TASK GOAL: After finding the line containing "[Zoho Flow webinar] (76, 2211)" below, please output that line and each following one through the line containing "Image resolution: width=1624, height=2295.", exactly as written.

Extracted data entries:
- Opening Delimiter -

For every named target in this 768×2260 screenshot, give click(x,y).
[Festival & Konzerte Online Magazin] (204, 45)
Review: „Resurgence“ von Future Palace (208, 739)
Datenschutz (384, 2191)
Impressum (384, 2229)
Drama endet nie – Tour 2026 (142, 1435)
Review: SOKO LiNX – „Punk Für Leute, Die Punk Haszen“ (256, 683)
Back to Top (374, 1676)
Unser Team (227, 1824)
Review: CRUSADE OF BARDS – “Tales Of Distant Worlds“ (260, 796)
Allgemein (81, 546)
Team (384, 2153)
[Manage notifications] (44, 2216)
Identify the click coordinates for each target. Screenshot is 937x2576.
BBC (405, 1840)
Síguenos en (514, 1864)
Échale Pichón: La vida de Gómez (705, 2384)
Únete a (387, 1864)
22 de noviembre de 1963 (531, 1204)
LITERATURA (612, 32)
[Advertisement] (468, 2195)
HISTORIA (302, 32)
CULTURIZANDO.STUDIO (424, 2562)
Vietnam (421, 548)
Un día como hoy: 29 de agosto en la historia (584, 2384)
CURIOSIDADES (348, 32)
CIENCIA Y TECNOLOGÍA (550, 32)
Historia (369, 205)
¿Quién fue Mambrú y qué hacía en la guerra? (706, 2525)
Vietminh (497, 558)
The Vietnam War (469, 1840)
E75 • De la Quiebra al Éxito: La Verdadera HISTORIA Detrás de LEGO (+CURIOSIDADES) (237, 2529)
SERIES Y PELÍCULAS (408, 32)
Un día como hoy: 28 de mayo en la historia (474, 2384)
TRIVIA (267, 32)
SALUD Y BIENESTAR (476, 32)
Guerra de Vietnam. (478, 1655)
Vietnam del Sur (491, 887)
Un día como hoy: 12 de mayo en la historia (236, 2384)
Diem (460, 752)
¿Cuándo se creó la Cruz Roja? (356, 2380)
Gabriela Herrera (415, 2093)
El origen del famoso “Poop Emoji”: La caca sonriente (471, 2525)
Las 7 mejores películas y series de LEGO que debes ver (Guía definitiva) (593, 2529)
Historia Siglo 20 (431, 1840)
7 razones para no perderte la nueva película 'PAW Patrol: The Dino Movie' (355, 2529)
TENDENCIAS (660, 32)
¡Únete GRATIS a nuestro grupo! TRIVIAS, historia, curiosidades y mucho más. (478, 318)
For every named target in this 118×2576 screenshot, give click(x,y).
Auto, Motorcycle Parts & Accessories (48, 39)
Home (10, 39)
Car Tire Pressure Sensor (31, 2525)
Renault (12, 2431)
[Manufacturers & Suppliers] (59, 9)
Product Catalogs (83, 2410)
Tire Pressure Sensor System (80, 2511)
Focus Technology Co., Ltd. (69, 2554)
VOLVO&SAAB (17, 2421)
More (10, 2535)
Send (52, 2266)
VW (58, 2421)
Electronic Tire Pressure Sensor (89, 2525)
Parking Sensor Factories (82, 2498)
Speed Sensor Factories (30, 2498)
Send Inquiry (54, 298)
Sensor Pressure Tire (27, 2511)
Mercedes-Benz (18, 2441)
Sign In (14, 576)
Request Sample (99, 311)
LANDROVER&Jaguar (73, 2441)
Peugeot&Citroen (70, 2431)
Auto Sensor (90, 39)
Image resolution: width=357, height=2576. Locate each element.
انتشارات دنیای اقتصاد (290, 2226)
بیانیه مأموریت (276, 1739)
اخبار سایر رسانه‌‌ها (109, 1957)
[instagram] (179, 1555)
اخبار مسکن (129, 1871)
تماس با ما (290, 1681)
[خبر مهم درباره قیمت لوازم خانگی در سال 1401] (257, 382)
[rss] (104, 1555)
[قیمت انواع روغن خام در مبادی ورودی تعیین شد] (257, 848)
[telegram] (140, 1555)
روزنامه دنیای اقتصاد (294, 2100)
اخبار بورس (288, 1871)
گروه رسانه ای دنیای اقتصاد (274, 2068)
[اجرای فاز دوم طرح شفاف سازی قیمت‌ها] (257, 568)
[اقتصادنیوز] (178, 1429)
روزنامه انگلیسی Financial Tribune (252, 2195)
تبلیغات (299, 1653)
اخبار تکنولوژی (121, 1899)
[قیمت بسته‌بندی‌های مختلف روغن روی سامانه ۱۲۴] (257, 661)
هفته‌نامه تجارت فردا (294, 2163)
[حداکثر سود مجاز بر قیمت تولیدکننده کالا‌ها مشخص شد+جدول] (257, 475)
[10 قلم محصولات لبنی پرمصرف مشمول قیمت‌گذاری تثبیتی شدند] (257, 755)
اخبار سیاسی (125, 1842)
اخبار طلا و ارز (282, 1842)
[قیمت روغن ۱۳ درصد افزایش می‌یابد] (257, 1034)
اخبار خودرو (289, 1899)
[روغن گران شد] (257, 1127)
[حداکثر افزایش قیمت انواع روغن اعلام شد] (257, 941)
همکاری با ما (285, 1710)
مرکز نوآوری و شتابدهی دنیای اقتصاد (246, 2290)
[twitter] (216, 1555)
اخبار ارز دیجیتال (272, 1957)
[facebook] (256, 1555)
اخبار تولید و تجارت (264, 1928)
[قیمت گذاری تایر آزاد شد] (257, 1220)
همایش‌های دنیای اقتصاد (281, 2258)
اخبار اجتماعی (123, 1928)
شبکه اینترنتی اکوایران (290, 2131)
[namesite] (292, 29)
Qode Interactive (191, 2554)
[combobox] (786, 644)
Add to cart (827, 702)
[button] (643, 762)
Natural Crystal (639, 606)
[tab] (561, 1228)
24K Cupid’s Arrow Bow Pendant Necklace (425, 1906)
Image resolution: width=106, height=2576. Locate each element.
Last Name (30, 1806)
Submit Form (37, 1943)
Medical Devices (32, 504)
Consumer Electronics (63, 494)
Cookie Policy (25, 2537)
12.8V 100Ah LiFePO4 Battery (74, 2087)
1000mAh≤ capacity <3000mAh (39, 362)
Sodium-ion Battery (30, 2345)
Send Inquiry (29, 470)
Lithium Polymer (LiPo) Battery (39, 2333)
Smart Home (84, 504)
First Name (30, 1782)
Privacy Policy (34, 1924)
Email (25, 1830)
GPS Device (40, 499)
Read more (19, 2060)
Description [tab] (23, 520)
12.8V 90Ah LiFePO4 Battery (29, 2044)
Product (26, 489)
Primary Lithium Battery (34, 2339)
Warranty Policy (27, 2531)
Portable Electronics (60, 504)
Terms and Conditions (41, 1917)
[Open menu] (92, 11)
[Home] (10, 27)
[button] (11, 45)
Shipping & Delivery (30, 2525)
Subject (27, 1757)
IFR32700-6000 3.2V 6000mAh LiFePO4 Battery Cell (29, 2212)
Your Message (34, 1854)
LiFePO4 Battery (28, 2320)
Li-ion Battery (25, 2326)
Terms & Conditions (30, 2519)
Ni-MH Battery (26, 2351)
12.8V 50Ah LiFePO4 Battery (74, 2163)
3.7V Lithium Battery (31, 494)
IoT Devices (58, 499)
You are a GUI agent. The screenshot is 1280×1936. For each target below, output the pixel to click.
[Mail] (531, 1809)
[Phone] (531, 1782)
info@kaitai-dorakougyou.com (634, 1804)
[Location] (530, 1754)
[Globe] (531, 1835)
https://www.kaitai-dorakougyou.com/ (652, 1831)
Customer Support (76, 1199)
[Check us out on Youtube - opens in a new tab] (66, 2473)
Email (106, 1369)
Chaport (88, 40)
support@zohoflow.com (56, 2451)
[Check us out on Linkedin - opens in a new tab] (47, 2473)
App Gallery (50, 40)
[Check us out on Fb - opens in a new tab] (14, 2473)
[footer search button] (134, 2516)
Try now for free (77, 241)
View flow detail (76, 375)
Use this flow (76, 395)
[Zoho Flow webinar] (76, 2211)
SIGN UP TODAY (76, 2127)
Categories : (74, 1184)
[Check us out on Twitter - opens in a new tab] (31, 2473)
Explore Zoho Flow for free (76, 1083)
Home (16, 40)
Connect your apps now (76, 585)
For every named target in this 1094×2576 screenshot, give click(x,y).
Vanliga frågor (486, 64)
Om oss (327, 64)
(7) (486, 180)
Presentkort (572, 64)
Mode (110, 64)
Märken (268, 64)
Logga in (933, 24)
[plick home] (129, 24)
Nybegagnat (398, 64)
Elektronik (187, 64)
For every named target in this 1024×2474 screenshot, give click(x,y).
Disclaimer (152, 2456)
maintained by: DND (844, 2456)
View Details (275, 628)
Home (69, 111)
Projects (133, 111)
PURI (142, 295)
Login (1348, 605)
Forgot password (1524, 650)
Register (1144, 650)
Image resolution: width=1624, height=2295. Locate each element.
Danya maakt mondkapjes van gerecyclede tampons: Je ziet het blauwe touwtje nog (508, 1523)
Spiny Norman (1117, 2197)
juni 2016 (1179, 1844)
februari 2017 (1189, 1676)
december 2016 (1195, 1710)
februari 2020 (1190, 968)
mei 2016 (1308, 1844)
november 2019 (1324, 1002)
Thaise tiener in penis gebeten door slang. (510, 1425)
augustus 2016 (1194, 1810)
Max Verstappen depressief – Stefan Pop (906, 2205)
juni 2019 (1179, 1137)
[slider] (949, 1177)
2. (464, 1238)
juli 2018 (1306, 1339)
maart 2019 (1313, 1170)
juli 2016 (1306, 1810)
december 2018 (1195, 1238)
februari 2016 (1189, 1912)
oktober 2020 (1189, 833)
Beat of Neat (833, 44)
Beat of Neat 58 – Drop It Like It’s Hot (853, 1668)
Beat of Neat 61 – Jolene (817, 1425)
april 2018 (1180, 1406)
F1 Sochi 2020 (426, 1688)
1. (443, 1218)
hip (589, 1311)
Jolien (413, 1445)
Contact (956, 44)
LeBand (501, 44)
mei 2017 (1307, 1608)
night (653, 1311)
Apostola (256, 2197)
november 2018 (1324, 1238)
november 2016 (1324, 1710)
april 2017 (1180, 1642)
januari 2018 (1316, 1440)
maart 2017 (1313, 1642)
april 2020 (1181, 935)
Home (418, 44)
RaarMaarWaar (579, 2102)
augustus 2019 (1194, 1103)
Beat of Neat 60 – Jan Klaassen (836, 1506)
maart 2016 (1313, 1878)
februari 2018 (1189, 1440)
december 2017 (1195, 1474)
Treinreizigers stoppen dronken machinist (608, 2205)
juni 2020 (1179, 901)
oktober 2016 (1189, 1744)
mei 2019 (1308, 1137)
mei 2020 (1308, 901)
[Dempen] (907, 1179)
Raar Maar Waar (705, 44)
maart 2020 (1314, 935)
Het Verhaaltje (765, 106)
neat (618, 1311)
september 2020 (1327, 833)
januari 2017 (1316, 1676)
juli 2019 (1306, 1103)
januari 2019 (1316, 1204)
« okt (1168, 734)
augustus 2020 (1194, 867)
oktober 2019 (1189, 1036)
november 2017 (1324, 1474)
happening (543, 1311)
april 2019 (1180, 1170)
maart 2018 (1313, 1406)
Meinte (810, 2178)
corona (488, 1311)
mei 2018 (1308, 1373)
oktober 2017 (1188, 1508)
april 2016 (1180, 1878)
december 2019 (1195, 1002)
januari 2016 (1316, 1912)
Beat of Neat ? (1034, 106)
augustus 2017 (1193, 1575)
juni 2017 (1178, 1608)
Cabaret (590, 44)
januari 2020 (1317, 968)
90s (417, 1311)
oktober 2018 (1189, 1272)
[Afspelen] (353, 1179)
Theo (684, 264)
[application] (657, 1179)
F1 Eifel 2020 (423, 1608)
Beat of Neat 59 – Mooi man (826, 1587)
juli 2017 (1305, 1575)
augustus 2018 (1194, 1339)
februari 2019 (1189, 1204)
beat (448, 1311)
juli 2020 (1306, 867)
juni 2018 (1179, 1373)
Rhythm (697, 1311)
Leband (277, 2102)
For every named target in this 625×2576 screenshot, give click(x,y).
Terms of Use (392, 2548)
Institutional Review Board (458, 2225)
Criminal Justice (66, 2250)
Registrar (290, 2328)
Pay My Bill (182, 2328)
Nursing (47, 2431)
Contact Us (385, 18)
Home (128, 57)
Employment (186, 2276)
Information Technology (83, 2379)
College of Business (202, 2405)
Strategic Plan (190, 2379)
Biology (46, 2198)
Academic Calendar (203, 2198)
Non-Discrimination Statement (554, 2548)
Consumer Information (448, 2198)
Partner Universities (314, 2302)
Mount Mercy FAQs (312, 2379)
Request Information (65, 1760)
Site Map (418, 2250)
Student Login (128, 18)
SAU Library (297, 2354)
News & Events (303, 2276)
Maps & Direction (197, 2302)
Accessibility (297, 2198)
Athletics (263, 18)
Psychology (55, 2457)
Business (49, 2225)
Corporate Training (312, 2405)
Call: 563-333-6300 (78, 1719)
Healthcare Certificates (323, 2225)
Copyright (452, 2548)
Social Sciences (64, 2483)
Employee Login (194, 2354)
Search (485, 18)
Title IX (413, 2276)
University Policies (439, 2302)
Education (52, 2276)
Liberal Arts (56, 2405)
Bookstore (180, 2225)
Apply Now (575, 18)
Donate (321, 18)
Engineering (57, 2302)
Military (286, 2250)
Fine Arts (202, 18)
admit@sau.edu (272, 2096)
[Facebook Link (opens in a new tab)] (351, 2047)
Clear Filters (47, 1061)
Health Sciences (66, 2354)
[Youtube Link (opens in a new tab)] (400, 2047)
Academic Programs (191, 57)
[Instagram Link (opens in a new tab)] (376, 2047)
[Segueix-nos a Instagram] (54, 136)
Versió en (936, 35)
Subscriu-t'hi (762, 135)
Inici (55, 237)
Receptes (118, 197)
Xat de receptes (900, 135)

- Closing Delimiter -

EXERCISE SOLUTION:
[Zoho Flow webinar] (76, 2211)
SIGN UP TODAY (76, 2127)
Categories : (74, 1184)
[Check us out on Twitter - opens in a new tab] (31, 2473)
Explore Zoho Flow for free (76, 1083)
Home (16, 40)
Connect your apps now (76, 585)
For every named target in this 1094×2576 screenshot, give click(x,y).
Vanliga frågor (486, 64)
Om oss (327, 64)
(7) (486, 180)
Presentkort (572, 64)
Mode (110, 64)
Märken (268, 64)
Logga in (933, 24)
[plick home] (129, 24)
Nybegagnat (398, 64)
Elektronik (187, 64)
For every named target in this 1024×2474 screenshot, give click(x,y).
Disclaimer (152, 2456)
maintained by: DND (844, 2456)
View Details (275, 628)
Home (69, 111)
Projects (133, 111)
PURI (142, 295)
Login (1348, 605)
Forgot password (1524, 650)
Register (1144, 650)
Image resolution: width=1624, height=2295. Locate each element.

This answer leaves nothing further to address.